### [To do]
Return, from the data that follows, each line that holds the word "beside".
- - - - -
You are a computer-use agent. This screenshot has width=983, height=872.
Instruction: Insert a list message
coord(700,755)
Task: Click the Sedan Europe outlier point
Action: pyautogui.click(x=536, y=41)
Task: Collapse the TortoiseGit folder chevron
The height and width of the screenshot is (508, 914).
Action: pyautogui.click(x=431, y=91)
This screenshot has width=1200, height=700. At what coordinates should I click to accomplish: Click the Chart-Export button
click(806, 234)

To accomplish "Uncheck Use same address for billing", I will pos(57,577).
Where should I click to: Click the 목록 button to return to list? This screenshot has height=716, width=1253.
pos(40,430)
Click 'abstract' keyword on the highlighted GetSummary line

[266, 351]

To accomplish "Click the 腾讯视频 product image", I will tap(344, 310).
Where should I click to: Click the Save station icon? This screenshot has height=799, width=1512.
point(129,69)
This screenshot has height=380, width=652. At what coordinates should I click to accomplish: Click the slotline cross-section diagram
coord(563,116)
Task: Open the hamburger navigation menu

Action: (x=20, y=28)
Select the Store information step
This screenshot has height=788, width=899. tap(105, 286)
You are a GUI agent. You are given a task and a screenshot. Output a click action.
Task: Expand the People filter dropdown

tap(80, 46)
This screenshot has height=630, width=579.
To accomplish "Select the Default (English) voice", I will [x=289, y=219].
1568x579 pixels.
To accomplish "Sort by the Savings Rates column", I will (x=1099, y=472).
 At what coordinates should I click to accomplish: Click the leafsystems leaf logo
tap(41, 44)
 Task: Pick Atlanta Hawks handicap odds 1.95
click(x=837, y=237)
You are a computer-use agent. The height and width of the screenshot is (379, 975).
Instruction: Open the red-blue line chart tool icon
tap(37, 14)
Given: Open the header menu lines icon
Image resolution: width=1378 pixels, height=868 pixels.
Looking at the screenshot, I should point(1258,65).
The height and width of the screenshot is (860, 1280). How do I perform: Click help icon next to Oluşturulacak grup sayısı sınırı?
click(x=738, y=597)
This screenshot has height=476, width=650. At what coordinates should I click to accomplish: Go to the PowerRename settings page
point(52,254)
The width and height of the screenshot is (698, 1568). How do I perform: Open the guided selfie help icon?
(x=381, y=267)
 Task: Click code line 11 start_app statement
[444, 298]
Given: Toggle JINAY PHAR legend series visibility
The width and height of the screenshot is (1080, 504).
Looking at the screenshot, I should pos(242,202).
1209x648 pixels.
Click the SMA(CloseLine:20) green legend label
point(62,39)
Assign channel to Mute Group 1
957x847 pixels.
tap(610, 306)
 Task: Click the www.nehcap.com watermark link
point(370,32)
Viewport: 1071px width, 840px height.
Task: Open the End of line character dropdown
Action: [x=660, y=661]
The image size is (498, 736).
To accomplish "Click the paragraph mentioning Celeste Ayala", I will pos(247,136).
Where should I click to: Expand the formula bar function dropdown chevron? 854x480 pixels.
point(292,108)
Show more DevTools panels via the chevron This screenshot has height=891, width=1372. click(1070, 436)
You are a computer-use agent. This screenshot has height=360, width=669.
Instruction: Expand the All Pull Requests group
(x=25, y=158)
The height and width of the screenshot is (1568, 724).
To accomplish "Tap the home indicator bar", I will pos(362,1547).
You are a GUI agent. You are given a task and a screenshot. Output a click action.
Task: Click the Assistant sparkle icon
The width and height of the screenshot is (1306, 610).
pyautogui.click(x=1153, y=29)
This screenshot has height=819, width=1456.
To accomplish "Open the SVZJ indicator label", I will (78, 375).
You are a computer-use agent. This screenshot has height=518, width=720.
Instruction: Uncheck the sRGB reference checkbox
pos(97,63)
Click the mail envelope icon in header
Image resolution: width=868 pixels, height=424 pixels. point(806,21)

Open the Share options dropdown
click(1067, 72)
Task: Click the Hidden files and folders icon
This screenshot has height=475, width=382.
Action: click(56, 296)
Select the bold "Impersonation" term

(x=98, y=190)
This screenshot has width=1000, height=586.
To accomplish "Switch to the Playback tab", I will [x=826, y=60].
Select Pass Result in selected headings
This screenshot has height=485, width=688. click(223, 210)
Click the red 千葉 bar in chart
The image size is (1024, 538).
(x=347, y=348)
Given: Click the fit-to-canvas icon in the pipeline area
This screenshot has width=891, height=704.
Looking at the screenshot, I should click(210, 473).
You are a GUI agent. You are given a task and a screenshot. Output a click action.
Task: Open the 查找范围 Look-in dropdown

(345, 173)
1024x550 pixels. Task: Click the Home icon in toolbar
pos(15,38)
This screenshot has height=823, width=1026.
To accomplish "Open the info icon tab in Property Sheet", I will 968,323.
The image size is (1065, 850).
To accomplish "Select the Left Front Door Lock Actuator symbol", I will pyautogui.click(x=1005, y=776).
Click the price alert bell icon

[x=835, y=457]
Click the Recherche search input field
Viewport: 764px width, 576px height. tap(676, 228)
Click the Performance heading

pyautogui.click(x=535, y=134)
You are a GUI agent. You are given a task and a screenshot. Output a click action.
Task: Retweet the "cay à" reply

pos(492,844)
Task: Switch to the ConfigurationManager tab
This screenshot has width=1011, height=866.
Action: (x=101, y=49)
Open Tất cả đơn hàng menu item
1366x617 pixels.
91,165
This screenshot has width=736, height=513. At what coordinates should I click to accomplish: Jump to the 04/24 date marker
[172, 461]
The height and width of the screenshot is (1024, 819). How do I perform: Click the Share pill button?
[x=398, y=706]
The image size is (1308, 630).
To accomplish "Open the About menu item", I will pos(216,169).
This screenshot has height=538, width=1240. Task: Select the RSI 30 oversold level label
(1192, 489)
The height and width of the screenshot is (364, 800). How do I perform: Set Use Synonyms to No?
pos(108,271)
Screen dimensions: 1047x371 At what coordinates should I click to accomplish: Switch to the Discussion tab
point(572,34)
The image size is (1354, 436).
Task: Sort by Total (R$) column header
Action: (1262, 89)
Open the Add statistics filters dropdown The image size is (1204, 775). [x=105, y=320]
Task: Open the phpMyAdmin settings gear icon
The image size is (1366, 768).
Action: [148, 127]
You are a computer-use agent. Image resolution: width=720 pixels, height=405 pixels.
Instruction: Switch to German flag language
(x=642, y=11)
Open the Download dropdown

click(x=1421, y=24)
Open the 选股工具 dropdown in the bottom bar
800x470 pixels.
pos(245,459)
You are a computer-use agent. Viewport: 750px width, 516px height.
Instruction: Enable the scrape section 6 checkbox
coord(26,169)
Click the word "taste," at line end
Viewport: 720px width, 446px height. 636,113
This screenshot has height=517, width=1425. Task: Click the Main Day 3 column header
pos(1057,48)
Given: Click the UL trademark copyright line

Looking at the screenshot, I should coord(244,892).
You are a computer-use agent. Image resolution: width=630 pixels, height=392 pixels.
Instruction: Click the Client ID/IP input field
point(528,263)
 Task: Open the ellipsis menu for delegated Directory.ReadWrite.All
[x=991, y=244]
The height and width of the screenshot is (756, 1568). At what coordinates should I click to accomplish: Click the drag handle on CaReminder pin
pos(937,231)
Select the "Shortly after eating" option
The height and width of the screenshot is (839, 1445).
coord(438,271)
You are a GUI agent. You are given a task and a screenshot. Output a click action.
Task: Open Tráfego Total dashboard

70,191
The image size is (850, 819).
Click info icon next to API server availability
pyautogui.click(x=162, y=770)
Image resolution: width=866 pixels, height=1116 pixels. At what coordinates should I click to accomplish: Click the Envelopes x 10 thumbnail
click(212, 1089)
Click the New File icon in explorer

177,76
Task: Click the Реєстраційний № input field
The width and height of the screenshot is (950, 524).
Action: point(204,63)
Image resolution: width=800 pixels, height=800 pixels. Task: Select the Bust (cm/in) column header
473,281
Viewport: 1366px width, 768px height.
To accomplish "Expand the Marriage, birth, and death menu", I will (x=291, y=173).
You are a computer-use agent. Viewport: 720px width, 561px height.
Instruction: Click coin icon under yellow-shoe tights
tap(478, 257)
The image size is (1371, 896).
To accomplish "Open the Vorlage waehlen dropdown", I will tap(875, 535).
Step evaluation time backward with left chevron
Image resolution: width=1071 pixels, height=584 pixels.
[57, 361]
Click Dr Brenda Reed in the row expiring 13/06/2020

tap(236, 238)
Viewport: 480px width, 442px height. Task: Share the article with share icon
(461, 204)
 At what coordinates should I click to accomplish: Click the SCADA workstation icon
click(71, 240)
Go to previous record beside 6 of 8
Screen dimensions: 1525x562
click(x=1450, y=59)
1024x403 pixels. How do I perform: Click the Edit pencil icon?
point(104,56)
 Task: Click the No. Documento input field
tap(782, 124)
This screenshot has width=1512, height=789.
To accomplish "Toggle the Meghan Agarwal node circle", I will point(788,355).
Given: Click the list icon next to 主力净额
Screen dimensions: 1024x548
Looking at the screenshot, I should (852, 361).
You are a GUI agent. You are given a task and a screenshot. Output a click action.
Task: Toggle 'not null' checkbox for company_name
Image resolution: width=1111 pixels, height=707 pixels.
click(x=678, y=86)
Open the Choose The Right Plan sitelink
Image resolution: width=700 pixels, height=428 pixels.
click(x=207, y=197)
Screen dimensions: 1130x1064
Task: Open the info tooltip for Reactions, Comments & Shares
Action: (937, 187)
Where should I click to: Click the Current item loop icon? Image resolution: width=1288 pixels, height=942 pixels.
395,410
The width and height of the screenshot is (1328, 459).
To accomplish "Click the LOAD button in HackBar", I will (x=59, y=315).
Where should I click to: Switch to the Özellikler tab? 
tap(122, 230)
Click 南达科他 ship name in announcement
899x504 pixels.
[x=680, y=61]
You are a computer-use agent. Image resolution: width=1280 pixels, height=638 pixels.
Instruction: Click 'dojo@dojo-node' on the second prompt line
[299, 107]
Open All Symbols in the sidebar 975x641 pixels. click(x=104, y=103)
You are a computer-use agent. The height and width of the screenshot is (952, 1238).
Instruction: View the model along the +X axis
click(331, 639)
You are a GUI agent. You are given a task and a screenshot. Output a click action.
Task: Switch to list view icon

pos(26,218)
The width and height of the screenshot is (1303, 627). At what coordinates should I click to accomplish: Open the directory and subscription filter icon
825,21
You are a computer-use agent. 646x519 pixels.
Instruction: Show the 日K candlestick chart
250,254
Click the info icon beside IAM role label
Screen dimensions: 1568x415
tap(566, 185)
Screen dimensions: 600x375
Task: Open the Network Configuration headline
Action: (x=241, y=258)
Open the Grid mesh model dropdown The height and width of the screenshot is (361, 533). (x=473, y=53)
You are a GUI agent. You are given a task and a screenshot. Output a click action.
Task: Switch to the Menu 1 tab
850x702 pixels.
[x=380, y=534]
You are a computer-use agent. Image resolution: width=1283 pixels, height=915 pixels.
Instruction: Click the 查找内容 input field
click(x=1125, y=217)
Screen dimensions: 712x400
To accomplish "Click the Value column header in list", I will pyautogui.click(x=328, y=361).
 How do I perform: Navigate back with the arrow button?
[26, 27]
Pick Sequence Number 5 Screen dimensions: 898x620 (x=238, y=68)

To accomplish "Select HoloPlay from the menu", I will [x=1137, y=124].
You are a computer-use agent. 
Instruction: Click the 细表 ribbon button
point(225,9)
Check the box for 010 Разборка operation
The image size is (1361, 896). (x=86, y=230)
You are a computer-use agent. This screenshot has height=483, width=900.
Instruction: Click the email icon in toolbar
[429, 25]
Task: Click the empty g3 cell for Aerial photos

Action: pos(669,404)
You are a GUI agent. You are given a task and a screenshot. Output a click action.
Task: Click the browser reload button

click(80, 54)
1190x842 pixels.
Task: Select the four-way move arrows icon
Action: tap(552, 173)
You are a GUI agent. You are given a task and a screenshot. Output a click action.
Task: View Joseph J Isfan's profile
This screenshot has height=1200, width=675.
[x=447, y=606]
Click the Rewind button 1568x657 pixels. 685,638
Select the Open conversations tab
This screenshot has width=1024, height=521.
- - - - -
### [Output below]
Go to previous record beside 6 of 8
Click the info icon beside IAM role label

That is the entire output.